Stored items
⁂
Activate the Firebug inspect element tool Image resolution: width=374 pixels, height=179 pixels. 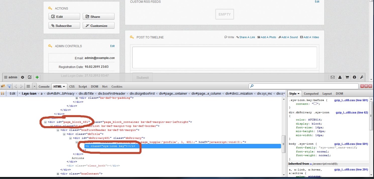(x=9, y=86)
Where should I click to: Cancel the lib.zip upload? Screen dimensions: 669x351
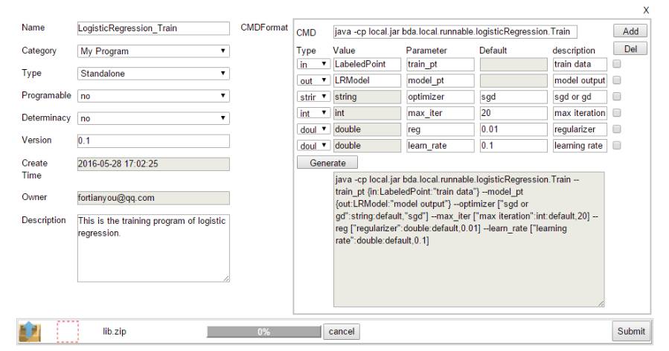point(342,332)
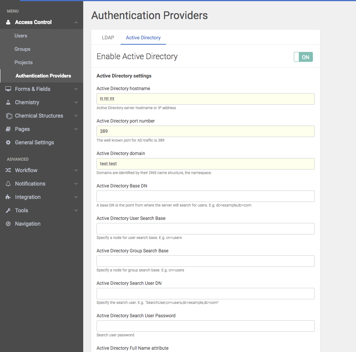Viewport: 356px width, 352px height.
Task: Open the Users page in sidebar
Action: click(21, 36)
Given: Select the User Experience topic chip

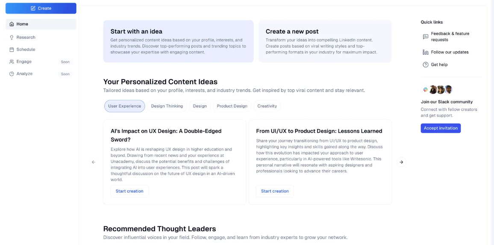Looking at the screenshot, I should point(124,106).
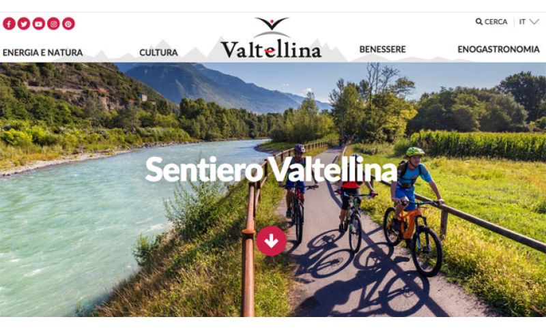Click the red down-arrow circle button

(271, 241)
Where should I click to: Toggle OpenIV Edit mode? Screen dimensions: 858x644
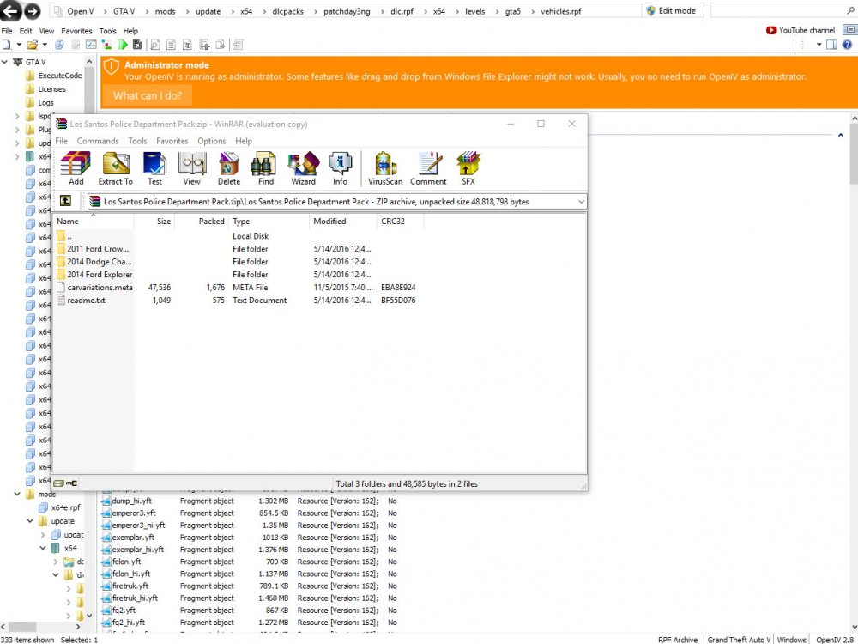674,11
⁂
* Task details *
Transcribe the lines that run from the line bearing "Given: Select the User Experience topic chip" through the last line of the data. Keep the wording exact and leave out every picture.

* Reply *
Given: Select the User Experience topic chip

Looking at the screenshot, I should point(124,106).
Click the red down-arrow circle button

(271, 241)
Where should I click to: Toggle OpenIV Edit mode? Screen dimensions: 858x644
674,11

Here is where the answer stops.